Ähnlich gelassen sieht man es in der Verwaltung der TU Berlin. "Bei unseren tragenden Anwendungsprogrammen sehe ich keine Probleme", erläutert Uwe Müller, Referatsleiter für Datenverarbeitung. Zum Beispiel die Software zur Personal- und die Studentenverwaltung: Sie wurde von der Hochschulinformationssystem GmbH (HIS) aus Hannover erstellt, einer von Bund und Ländern getragenen Einrichtung, die den Hochschulen kostenlos Software zur Verfügung stellt. "Wenn es in diesen Programmen Probleme gibt, dann wäre die HIS dafür zuständig", erklärt Referatsleiter Müller, "aber die kennen ja das Thema und werden sich auch darum kümmern." Die Programme zur Finanzverwaltung, die von einem privaten Unternehmen gekauft wurden, sind auch unproblematisch. Die Programme werden bis zum Jahrtausendwechsel sowieso erneuert, so Müller, und da ist der Software-Produzent in der Pflicht, daß alles in Ordnung gehe.

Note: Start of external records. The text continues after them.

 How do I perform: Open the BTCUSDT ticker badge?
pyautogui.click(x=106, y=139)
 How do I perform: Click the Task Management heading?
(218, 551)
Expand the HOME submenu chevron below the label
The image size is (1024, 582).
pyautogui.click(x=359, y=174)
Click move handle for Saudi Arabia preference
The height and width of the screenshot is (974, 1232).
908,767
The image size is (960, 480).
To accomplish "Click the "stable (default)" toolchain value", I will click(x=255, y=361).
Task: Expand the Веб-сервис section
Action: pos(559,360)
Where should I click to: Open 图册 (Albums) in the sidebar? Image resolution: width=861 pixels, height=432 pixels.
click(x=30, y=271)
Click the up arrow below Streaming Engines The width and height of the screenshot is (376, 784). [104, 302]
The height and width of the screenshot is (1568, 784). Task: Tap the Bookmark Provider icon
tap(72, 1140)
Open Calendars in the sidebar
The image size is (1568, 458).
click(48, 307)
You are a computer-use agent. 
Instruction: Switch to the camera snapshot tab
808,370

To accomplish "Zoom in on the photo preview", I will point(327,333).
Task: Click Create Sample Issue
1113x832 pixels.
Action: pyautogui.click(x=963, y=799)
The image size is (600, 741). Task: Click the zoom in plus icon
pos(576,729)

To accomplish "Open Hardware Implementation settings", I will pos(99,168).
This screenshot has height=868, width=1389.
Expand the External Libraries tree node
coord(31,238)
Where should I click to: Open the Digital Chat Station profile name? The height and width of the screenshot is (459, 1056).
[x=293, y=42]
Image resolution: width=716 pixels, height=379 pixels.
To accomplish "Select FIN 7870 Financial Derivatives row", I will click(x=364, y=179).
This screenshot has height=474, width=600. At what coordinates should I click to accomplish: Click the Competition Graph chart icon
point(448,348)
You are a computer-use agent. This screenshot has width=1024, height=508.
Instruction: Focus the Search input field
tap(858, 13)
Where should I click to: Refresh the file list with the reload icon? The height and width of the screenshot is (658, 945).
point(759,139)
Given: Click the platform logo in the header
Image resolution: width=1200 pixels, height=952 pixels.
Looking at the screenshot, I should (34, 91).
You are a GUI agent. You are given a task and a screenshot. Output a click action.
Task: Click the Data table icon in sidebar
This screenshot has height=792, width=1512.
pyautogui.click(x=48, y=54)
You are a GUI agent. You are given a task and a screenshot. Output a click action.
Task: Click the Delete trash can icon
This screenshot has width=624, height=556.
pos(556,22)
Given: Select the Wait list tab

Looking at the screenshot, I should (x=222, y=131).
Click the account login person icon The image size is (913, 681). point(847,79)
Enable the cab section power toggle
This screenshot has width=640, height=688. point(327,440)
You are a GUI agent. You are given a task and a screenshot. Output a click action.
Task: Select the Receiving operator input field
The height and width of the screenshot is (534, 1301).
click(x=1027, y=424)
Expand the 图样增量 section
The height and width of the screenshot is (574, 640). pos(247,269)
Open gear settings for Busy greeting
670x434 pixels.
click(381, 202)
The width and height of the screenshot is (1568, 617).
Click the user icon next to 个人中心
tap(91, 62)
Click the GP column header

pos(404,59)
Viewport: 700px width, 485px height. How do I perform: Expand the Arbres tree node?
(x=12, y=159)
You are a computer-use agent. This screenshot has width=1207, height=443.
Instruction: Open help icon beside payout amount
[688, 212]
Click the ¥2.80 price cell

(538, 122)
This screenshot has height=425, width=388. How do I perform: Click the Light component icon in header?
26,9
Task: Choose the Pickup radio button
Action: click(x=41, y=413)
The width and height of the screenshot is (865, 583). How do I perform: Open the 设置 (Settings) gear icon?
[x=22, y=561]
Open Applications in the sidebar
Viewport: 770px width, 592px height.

In der Zentraleinrichtung Rechenzentrum (ZRZ) ist man skeptischer. "Ich wäre nicht sicher, daß das ohne Probleme gehen wird", sagt Reinhard Gülker; Leiter der ZRZ-Arbeitsgruppe für Basissoftware. "Wir sind zwar seit Jahren bei unserer Software-Programmierung bemüht, daß wir kein Problem mit dem Jahrtausendwechsel einbauen, aber auch da habe ich schon mal einen Fehler entdeckt." Seine Einschätzung: "Hundertprozentige Sicherheit gibt es bei diesem Problem nicht!"

Ein systematisches Durchforsten von jeglicher Software hält Gülker für unrealistisch -nicht nur an der Zentraleinrichtung Rechnezentrum, sondern auch an anderen Stellen und Unternehmen, wo mit großem Aufwand Arbeitsgruppen eingesetzt werden. An einem einzelnen PC könne man schon mal Eingaben simulieren oder die interne Uhr auf das Jahr 2000 vorstellen, so Gülker, mit einem ganzen Rechnernetz wie am Rechenzentrum ginge das nicht mehr. "Es existiert kein systematisches Verfahren, um diese Fehler zu finden", so die Einschätzung des ZRZ-Mitarbeiters. Mehr als aufmerksam zu programmieren und gelegentlich Fehler aufzuspüren, könne man nicht tun.

Beruhigt ist Gülker lediglich, was ein ähnliches Problem bei den UNIX-Rechnern der ZRZ angeht: Deren interne Uhr zählt die Zeit in Sekunden seit 1970; mit der rechnerinternen 32-Bit-Darstellung fängt diese Uhr auch einmal wieder bei Null an - allerdings erst im Jahr 2035.